Of course, I’m referring to AI (LLMs, specifically).
A few weeks ago, I downloaded Cursor, an AI-based code editor, and I’m astonished at how good it is. I asked it a few questions about this blog’s codebase, and it responded quickly with detailed and accurate answers. I then prompted it to make a few changes, and it did what I wanted with minimal effort.
I’ve since deleted Cursor because I already pay for GitHub Copilot. I primarily use Copilot as an advanced auto-complete tool, and it’s particularly helpful for handling repetitive tasks.
There’s no doubt in my mind that AI can boost a developer’s productivity. It’s not perfect, and letting it write code for you has its pitfalls, but if you know your stuff, it can really speed things up.
It’s easy to see how AI is going to make game-changing advances in all kind of industries. It really is an impressive technology.
But there are huge downsides.
Firstly, there’s the environmental impact. Models require massive amounts of electricity and water (to cool servers). An AI chatbot contributes more to the climate crisis than a Google search.
What’s more concerning is the incredible amount companies like Alphabet, Microsoft and Amazon are spending on new data centres to keep up with expected AI growth. As Noman Bashir at MIT points out:
“The demand for new data centers cannot be met in a sustainable way. The pace at which companies are building new data centers means the bulk of the electricity to power them must come from fossil fuel-based power plants”.
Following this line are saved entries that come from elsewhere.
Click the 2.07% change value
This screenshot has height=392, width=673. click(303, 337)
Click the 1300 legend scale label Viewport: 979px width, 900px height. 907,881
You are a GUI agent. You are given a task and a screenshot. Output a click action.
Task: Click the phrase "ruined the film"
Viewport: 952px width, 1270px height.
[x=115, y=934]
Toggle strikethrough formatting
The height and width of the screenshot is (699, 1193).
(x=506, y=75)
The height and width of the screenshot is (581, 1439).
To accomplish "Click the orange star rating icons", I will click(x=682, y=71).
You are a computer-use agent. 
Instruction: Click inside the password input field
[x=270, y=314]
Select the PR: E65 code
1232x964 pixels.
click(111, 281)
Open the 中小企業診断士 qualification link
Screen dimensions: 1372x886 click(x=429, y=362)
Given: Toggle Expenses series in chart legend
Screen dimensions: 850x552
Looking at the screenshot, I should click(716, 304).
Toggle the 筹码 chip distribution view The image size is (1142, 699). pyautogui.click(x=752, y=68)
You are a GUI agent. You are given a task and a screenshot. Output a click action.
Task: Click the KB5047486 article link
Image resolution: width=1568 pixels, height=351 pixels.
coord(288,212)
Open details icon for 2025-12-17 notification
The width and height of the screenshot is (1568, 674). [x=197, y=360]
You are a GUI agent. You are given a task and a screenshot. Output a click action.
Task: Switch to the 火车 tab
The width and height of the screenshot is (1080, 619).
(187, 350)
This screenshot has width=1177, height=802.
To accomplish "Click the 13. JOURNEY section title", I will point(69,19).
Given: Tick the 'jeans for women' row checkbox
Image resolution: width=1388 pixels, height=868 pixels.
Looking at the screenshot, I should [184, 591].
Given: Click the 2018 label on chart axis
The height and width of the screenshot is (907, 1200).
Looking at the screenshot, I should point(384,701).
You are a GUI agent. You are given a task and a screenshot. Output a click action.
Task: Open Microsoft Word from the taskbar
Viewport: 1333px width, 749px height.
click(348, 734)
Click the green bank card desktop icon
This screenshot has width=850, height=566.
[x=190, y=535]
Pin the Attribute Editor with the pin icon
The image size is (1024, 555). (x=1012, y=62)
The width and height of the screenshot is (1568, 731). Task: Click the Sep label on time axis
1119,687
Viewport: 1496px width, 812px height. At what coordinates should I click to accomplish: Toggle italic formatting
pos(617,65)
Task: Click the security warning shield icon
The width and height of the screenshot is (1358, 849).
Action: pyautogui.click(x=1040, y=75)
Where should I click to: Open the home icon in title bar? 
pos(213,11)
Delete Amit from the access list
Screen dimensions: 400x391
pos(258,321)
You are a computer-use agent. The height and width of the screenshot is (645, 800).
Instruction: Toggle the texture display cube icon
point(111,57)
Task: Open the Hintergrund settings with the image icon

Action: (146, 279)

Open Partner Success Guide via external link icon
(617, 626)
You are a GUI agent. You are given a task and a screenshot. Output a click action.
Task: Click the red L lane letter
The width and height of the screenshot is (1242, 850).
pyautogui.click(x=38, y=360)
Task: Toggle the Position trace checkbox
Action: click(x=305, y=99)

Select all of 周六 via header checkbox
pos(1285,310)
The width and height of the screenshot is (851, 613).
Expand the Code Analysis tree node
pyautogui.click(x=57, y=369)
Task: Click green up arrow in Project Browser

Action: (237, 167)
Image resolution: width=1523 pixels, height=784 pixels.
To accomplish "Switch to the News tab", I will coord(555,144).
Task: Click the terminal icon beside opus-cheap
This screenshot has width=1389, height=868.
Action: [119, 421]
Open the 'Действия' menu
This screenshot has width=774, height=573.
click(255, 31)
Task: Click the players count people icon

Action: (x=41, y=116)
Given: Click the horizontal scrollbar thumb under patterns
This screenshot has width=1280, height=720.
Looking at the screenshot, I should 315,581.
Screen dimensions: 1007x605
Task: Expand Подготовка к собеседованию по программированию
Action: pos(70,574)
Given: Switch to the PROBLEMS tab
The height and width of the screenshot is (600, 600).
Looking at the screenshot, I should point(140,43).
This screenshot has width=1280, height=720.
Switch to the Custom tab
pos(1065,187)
My naive optimism led me to believe that technology would help us fight climate change. I was wrong: AI and Crypto are net negatives in this regard.
There are also ethical concerns regarding the methods used to obtain data for training AI models. Most models scrape the web (and many other forms of media) without permission or concern about licensing. Sources used to train models are kept secret. Content creators can't even determine which parts of their work were used to train the model, as Mac Stories reports:
“Publishers and creators whose content was appropriated for training or crawled for generative responses (or both) can’t even ask AI companies to be transparent about which parts of their content was used. It’s a black box where original content goes in and derivative slop comes out.”
These AI scraping bots also profoundly impact the resource usage of web servers, leading to increased costs and performance issues. The Wikimedia Foundation explains:
“Since January 2024, we have seen the bandwidth used for downloading multimedia content grow by 50%. This increase is not coming from human readers, but largely from automated programs that scrape the Wikimedia Commons image catalog of openly licensed images to feed images to AI models. Our infrastructure is built to sustain sudden traffic spikes from humans during high-interest events, but the amount of traffic generated by scraper bots is unprecedented and presents growing risks and costs.”
LLMs are also contaminating the web with generic content produced without care or thought. This has been coined “AI slop”:
“AI slop is a derogatory term for low-quality media, including writing and images, made using generative artificial intelligence technology, characterised by an inherent lack of effort, logic, or purpose.”
This mass-produced slop is flooding blogs and social media, often replacing original and helpful content in search results. It’s actively making the web worse.
LLMs are well known for making shit up. The inconsistent or made-up things that LLMs return are known as “hallucinations” and are a fundamental flaw in the underlying architecture. It’s easy to forget that LLMs aren’t intelligent and don’t understand what is right or wrong. Misinformation and fake news have proliferated over the past decade, primarily thanks to social media, and sadly LLMs are only contributing to this trend.
I’ve spoken to dozens of people who use AI and appear oblivious to these issues or bury their heads in the sand and use it anyway (and I count myself in this latter group).
There’s a fear that you’ll get left behind if you don’t use AI. Or that AI is coming to replace your job.
It’s easy to rely on AI because of its utility while ignoring the damage it causes.
But the more I think about AI and the companies behind it, the less comfortable I feel using it, and the more gross it seems. I can’t help but feel the web would be a better place if the technology had never existed in the first place.
Jeremy Keith summed it up perfectly:
“If you’re going to use generative tools powered by large language models, don’t pretend you don’t know how your sausage is made.”